- Document passage:
Illinois law is clear on this point. Under the Illinois Child Care Act of 1969 (225 ILCS 10), daycare centers must be licensed by the Illinois Department of Children and Family Services (DCFS), and that licensing process carries specific training mandates. DCFS Rules 407, which govern licensed day care centers, require that the center shall have on duty at all times at least one staff member who has successfully completed training and is currently certified in first aid, cardiopulmonary resuscitation (CPR) and the Heimlich maneuver, and for centers serving infants, first aid for choking infants in accordance with the approved method specified in the Department of Public Health’s rules 77 Ill. Adm. Code 520 (The Treatment of Choking Victims). That is not a suggestion. It is a licensing requirement.

The rule goes further. CPR certification must be specific for all age groups served, including infant (birth to 12 months), child (one to 8 years) and adult (eight years and older). A staff member certified only in adult CPR does not meet this standard if the center serves infants or toddlers. Daycares serving children across multiple age ranges must ensure their certified staff can respond to the needs of every child in the building.

For facilities participating in the Illinois Child Care Assistance Program (CCAP), the requirements are equally firm. Providers participating in the IDHS CCAP must meet Federal Regulations 45 Code of Federal Regulation (CFR) Subpart D, §98, which describes health, safety and child development training and monitoring requirements. To do so, providers must complete and maintain health and safety trainings required by IDHS, including training for Mandated Reporter, First Aid, age-appropriate CPR and other orientation health and safety training topics as well as ongoing annual training each calendar year thereafter. Failing to meet these standards is not a paperwork problem. It is a safety failure that puts children at real risk.

What “Failure to Train” Actually Looks Like at a Chicago Daycare

Many parents assume that because a daycare is licensed, its staff are properly trained. That assumption is not always safe. Licensing inspections do not happen every day, and some facilities let certifications lapse, hire new workers before training is complete, or simply never train certain staff members at all. These gaps are more common than most parents realize, and they can have devastating consequences.

(Stored records)
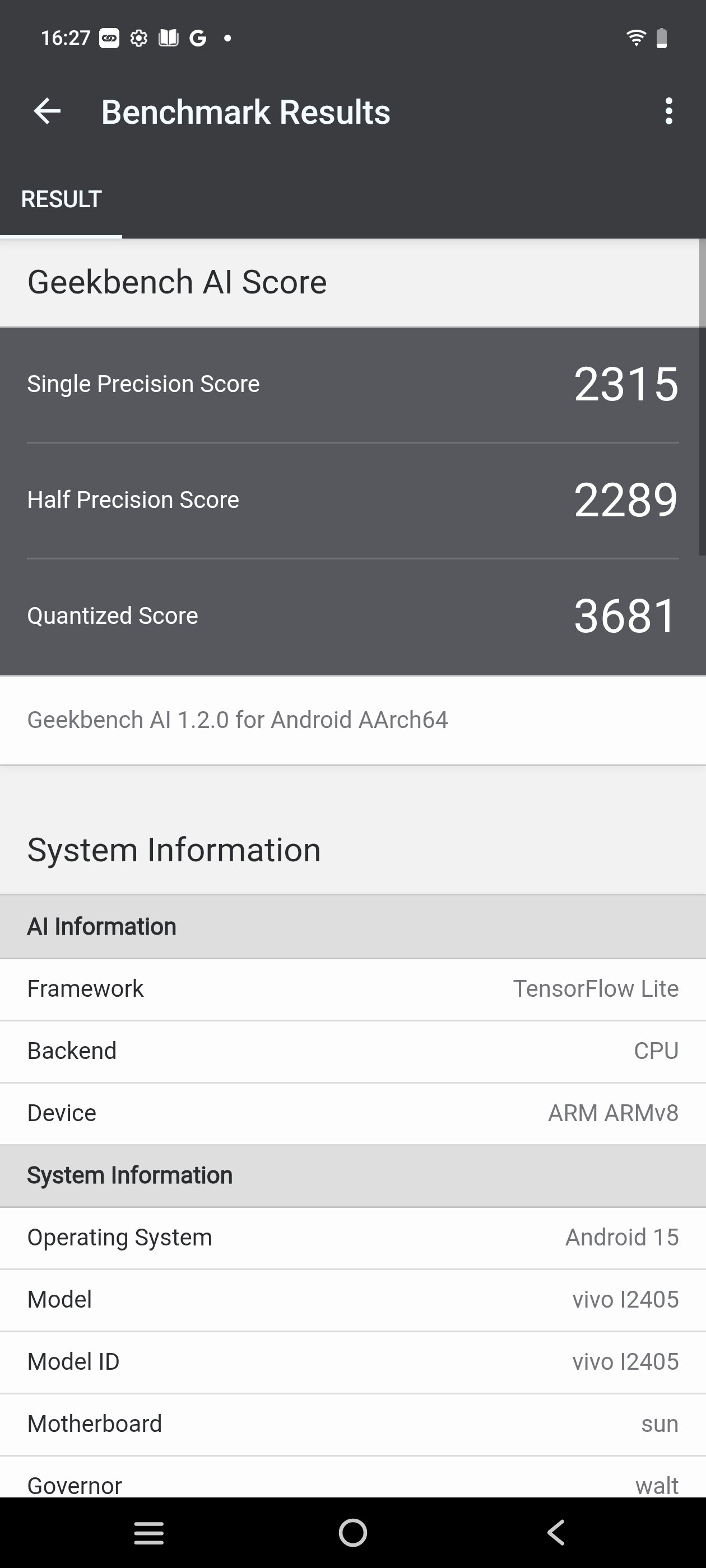Tap the Motherboard sun row

coord(352,1424)
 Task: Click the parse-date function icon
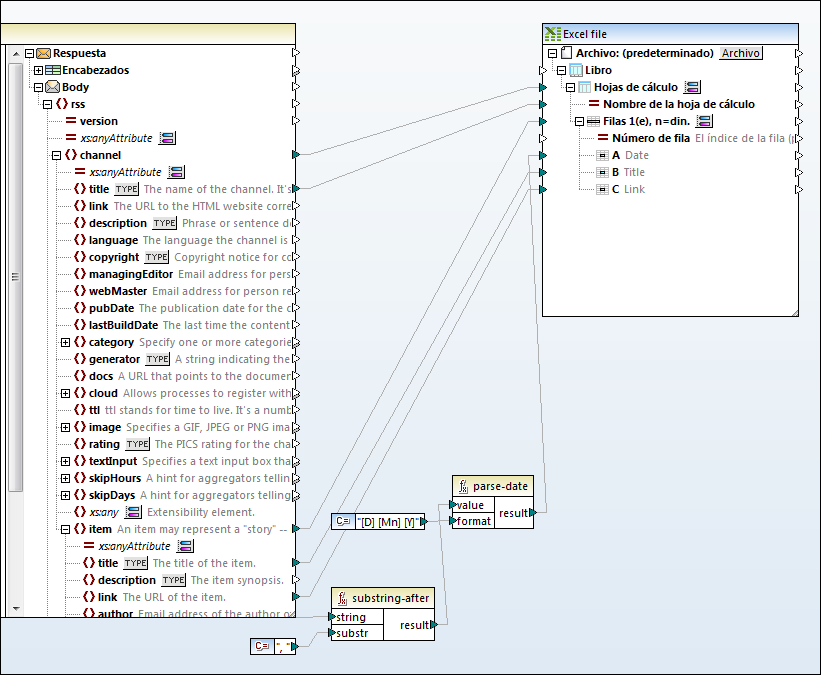coord(462,486)
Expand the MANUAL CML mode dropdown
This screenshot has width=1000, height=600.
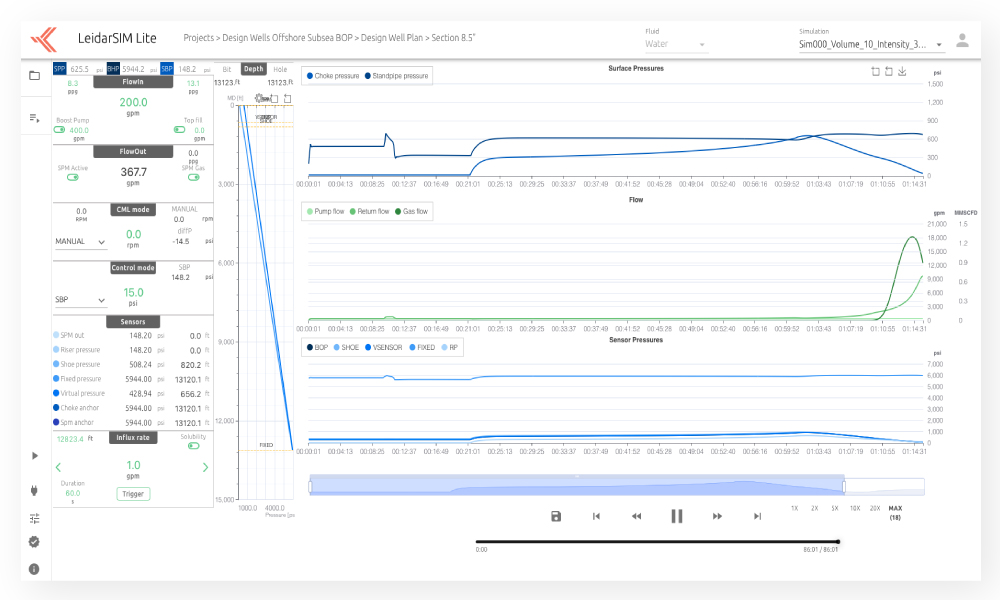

- Assignment: Reproduce the passage on Illinois daycare training requirements from above in full, word for word.

- Output for this exercise:
Illinois law is clear on this point. Under the Illinois Child Care Act of 1969 (225 ILCS 10), daycare centers must be licensed by the Illinois Department of Children and Family Services (DCFS), and that licensing process carries specific training mandates. DCFS Rules 407, which govern licensed day care centers, require that the center shall have on duty at all times at least one staff member who has successfully completed training and is currently certified in first aid, cardiopulmonary resuscitation (CPR) and the Heimlich maneuver, and for centers serving infants, first aid for choking infants in accordance with the approved method specified in the Department of Public Health’s rules 77 Ill. Adm. Code 520 (The Treatment of Choking Victims). That is not a suggestion. It is a licensing requirement.

The rule goes further. CPR certification must be specific for all age groups served, including infant (birth to 12 months), child (one to 8 years) and adult (eight years and older). A staff member certified only in adult CPR does not meet this standard if the center serves infants or toddlers. Daycares serving children across multiple age ranges must ensure their certified staff can respond to the needs of every child in the building.

For facilities participating in the Illinois Child Care Assistance Program (CCAP), the requirements are equally firm. Providers participating in the IDHS CCAP must meet Federal Regulations 45 Code of Federal Regulation (CFR) Subpart D, §98, which describes health, safety and child development training and monitoring requirements. To do so, providers must complete and maintain health and safety trainings required by IDHS, including training for Mandated Reporter, First Aid, age-appropriate CPR and other orientation health and safety training topics as well as ongoing annual training each calendar year thereafter. Failing to meet these standards is not a paperwork problem. It is a safety failure that puts children at real risk.

What “Failure to Train” Actually Looks Like at a Chicago Daycare

Many parents assume that because a daycare is licensed, its staff are properly trained. That assumption is not always safe. Licensing inspections do not happen every day, and some facilities let certifications lapse, hire new workers before training is complete, or simply never train certain staff members at all. These gaps are more common than most parents realize, and they can have devastating consequences.